Change of C-section rate over time
C-section rate increased dramatically from 4.0% in 1998 to 18.5% in 2017 with a rapid increase in urban areas (Figure 1). In 2017, the C-section rate in urban areas (22.9%) was almost two times that of rural areas (11.8%). The C-section rate increased in all regions, and it was the highest in the western region (21.5% in 2017), followed by the central region (15.6% in 2017) and the eastern region (10.7% in 2017) (Figure S1).
C-section rates increased over time for all sociodemographic groups, with statistically significant changes between each survey period (Table 2). Between 1998 and 2017, we observed the most increase of C-section rate among women who were over 30 years old, were university educated, and had only one child. The C-section rate among women from the richest wealth quintile had the most absolute increase compared to all other sociodemographic groups from 13.0% in 1998-2002 to 33.2% in 2013-2017.

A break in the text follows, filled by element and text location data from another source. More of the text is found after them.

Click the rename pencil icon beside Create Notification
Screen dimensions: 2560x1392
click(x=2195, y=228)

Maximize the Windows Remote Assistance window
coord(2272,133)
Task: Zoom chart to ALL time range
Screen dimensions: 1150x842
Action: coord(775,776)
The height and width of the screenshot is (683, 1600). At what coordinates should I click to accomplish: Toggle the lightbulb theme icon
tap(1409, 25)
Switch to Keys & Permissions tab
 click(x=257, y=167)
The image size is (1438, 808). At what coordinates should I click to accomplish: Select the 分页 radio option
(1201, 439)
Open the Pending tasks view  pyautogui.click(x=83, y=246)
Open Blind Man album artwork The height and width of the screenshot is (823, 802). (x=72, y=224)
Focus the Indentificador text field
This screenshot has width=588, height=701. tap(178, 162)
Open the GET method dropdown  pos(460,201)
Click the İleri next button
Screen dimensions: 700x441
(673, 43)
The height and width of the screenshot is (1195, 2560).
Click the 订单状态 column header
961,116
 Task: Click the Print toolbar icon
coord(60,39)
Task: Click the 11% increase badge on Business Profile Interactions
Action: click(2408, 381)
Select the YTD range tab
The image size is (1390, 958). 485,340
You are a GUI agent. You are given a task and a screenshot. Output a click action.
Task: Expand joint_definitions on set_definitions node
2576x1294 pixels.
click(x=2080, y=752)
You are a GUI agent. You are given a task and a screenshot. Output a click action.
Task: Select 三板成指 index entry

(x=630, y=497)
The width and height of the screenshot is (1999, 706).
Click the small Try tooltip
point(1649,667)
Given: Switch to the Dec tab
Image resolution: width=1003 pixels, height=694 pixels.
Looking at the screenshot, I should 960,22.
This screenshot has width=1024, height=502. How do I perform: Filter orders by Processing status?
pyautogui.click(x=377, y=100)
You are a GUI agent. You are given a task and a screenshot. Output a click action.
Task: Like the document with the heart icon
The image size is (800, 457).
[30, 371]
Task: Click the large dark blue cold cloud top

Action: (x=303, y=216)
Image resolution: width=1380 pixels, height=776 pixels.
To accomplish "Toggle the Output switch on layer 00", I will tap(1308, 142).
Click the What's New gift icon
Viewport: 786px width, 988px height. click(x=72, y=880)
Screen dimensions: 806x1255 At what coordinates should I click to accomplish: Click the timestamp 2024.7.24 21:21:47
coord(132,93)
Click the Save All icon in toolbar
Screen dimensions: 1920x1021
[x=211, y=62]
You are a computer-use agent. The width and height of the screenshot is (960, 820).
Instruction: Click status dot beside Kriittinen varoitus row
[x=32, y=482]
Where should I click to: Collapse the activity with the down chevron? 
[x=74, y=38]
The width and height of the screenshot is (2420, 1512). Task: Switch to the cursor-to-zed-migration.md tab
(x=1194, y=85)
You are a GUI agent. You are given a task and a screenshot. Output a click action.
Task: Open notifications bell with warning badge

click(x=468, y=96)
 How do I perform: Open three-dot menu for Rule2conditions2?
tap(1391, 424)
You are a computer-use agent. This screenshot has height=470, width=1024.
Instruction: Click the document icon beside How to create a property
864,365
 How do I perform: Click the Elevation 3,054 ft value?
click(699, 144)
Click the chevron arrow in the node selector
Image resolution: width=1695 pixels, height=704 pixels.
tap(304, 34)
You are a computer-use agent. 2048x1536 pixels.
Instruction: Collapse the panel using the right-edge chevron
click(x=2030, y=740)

C-section rate increased from 10.5% in 1998-2002 to 22.8% in 2013-2017 for women who used any childbirth care services. C-section rate was higher among women who used public services than women who used private services in the first three waves of the surveys, while the absolute increase of C-sections by private services was more than that of the public services over the study period. In 2013-2017, the C-section rate of births by private services (23.1%) was slightly higher than that by the public services (22.5%) (Table 2).
Between 2008 and 2017, homebirths decreased significantly even among the poorest wealth quintile. The difference in homebirth between the poorest wealth quintile and the richest quintile became smaller over time (p<0.01). Meanwhile, the difference of C-section rate at any service type between the poorest and the richest wealth quintile enlarged over the past decade, with a significant increase in C-section rate among well-off women for both public and private services (Table S1). The C-section rate among women from the poorest wealth quintile who used private services increased over time, while it decreased among those who used public services. In 2017, the C-section rates among the poorest and richest wealth quintile were 12.9% and 36.5%, respectively. For both groups, there were no significant differences in C-section rates by public or private services.